At the EU level, this is covered by the Alternative Fuels Infrastructure Regulation (AFIR), which sets out rules for charging and refuelling points along key EU transport corridors (known as the TEN-T network). A vote on AFIR is due in the Parliament’s transport committee in October, having been postponed from July.
According to a recently published research paper by McKinsey for the European automotive industry association ACEA, a network of up to 6.8m public charging points would be required across the EU by 2030 to meet the European Commission’s proposed 55% CO2 reduction for cars. This figure is already almost twice that put forward in the AFIR proposal, and miles away from the 300,000 charging points available today, it is therefore quite clear that this proposal should be reinforced rather than weakened.

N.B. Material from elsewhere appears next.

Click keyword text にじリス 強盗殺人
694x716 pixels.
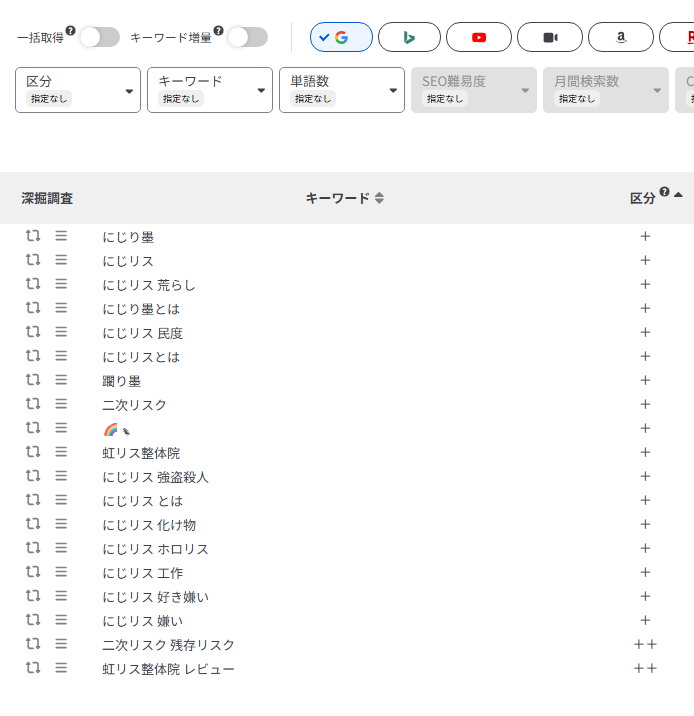point(155,477)
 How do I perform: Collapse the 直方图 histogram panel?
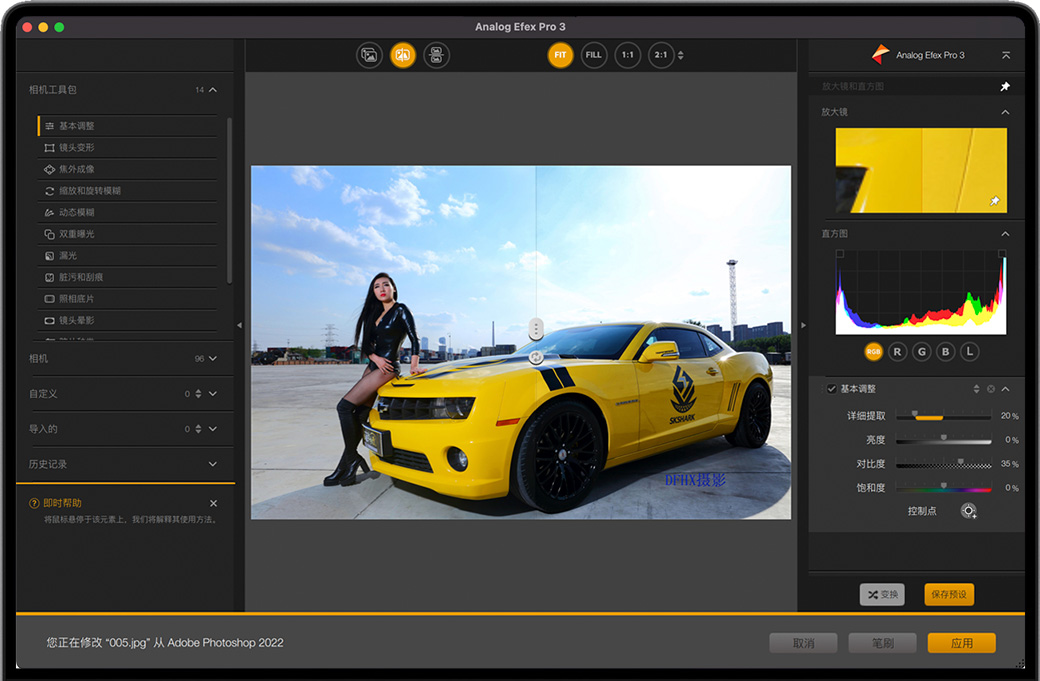[1005, 234]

The planned review of the Energy Performance of Buildings Directive (EPBD), which complements AFIR by focusing on charging facilities at home and at work, will also be important to enable more convenient recharging of vehicles.
The connection between the future of mobility and the future of infrastructure is even stronger in the context of the transition to more digital mobility systems and solutions; the expansion of 5G across the TEN-T network should enable faster communication between vehicles and between vehicles and infrastructure. Multimodal transport solutions will only be possible if we create the right data sharing infrastructure; this should not only include a seamless cross-border exchange of data between public transport operators and private operators, but also between vehicle manufacturers and other service providers. The proposed Data Act should help to create a first framework but may need to be complemented by more specific rules or guidelines to access vehicle related data, as planned by the European Commission.

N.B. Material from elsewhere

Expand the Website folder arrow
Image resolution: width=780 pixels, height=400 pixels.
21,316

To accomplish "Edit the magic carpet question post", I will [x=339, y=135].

Commercial transport & logistics could also benefit from more harmonized rules for interoperable data sharing.
Intelligent transport systems increasing safe mobility will benefit from the Commission’s proposals to ensure a more harmonized approach across the EU.
While cooperative and connected mobility is well underway, automation is still progressing slowly: the Implementing Act adopted recently to authorize automated driving systems is just a beginning with a rather narrow scope focusing on urban mobility solutions through autonomous driving shuttles. It is a first step but not sufficient to deliver the objective set by the Commission in their smart and sustainable mobility strategy to have automated mobility at a large scale by 2030. One of the outstanding questions for Europe will be whether we will enable automated driving only in certain locations or along certain lanes (which would often require an infrastructure intervention), or whether fully automated driving should be mixed with existing transport modes without any additional infrastructure intervention, as already applicable in certain states in the US.
The challenges and opportunities ahead of us are immense, but will always require a connected approach, whereby policy or regulation for future mobility solutions will have to go hand in hand with the right enabling renewable energy and infrastructure support.
That is why this week European Mobility week focuses rightly on ensuring BETTER CONNECTIONS.